It's possible you end up first on a "dashboard" instead and you have to click through to see your files. It's possible to disable the dashboard in the settings if you don't like it.

If you are the only user of the system you could keep using the admin user. However, if you have others in the house who might like an account perhaps it is better to create additional users. If you click on the top right icon, there will be a "Users" option in the dropdown. From this menu you can create and manage users.

Just like Dropbox and Google Drive, Nextcloud has a handy desktop client that allows you to sync local directories with remote directories and vice versa, as well as a phone app. Have a look here, or if you are on Linux install with your system package manager. The main differences between these clients and the ones from Google/Dropbox, is that you will have to specify the endpoint (=URL) of your Nextcloud instance.

I have yet to find features in Nextcloud which I am severely missing. Just like in Google drive, I can search through my files and share them with others (inside the house). PDF, Image and text viewing of files in the browser is supported out of the box. Perhaps one feature I can name: in Google drive, if you double click an office file it will open in Google docs. In Nextcloud, you can install an "app" plug-in for an office in the browser, but it seems quite fickle and I have not gotten it to work.

Migrating data to Nextcloud

Manually uploading all your data through the Nextcloud web interface can be quite slow. Additionally, there may be a limit on the size of file you can upload through this method (this is configurable, have a look at the Nextcloud documentation).

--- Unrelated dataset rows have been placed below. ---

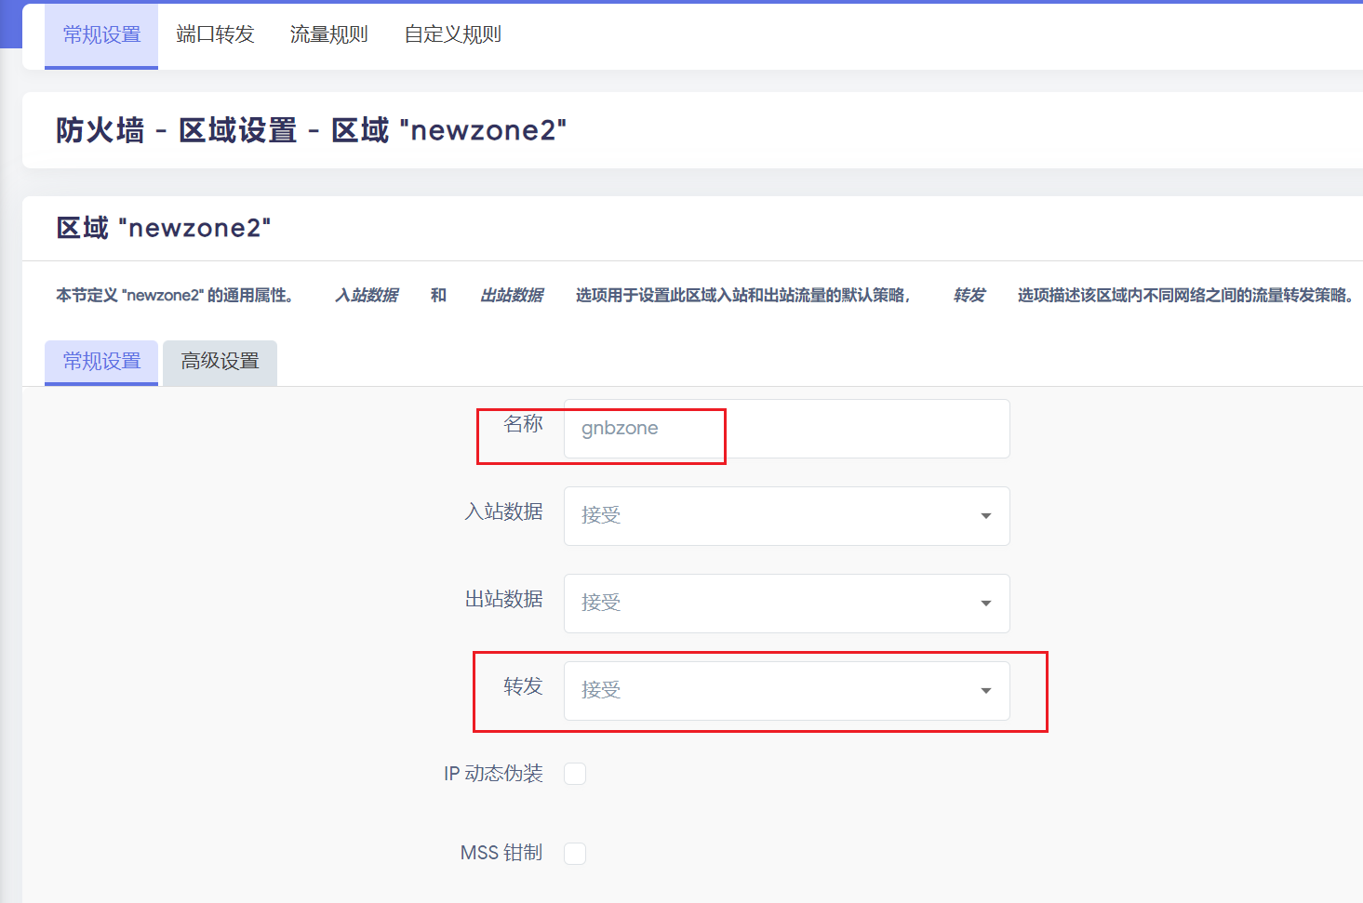Click the 出站数据 dropdown chevron

(x=984, y=603)
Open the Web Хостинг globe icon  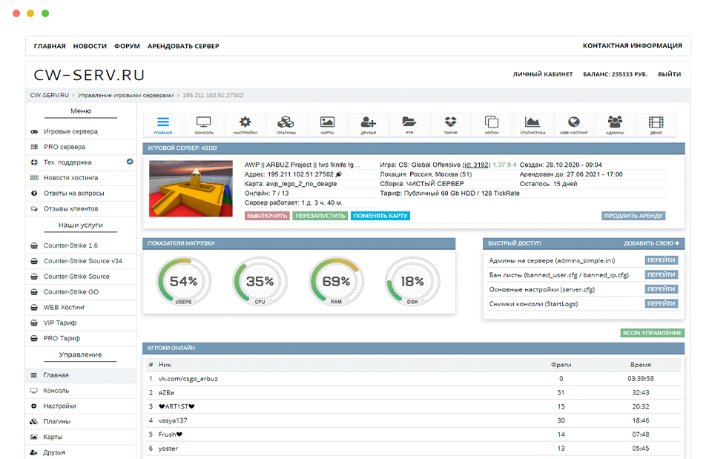pyautogui.click(x=573, y=125)
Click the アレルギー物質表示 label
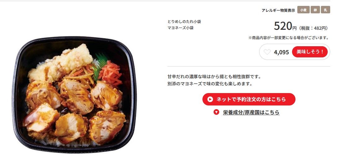Screen dimensions: 337x161 tap(278, 10)
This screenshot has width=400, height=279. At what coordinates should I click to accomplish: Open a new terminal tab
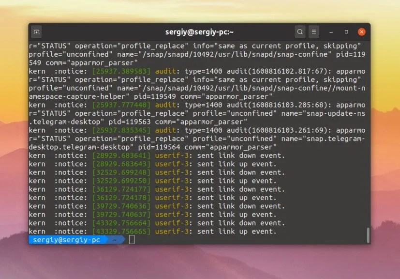click(x=36, y=31)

If you have a lot of data to migrate to your Nextcloud, I would recommend you send it to your Pi in a more direct way, put the data in the right directories, and then update the database. This is how you can do this:

  • First decide whether you will send the data from one computer to the Pi over the network, or whether you will do it by connecting an external storage device to the Pi. Both may be equally fast, as the bottleneck is likely writing the data to the new storage device.
  • If you will send the data over the network, consider using rsync. With rsync, all you need is SSH access to the remote server. I would recommend something like: 
rsync -avhP <source directory> dietpi@192.168.0.42:<remote directory>
  • If your data already exists on an external drive, it will probably be faster to attach the drive directly to the Pi's USB 3.0 ports and copy it over. Then mount the drive using sudo mount /dev/<partition name> <mount point>. Find the name of the partition using the lsblk command.
  • Copy the data first to a location that the dietpi user has access to, like /mnt/dietpi_userdata, as you don't need sudo rights for this. Copying this data to the correct Nextcloud directory should be a near zero-cost operation. 
  • Nextcloud files (which you see in the browser) live in /mnt/dietpi_userdata/nextcloud_data/<nextcloud user>/files. Copy your files to this location with sudo.
  • Files must have the right owner and access rights for Nextcloud to work with it. Change this recursively to
chown -R www-data:www-data <directory>
  • For Nextcloud to register those files, it needs to register the file metadata in the database. This does not happen automatically when you simply copy files into the directory. To make Nextcloud aware of the files, you need to use the Nextcloud CLI, more specifically the following command (this may take multiple minutes to even hours depending on how many files you copied).
ncc files:scan --all

That's it, now your files and their metadata should be properly migrated to Nextcloud!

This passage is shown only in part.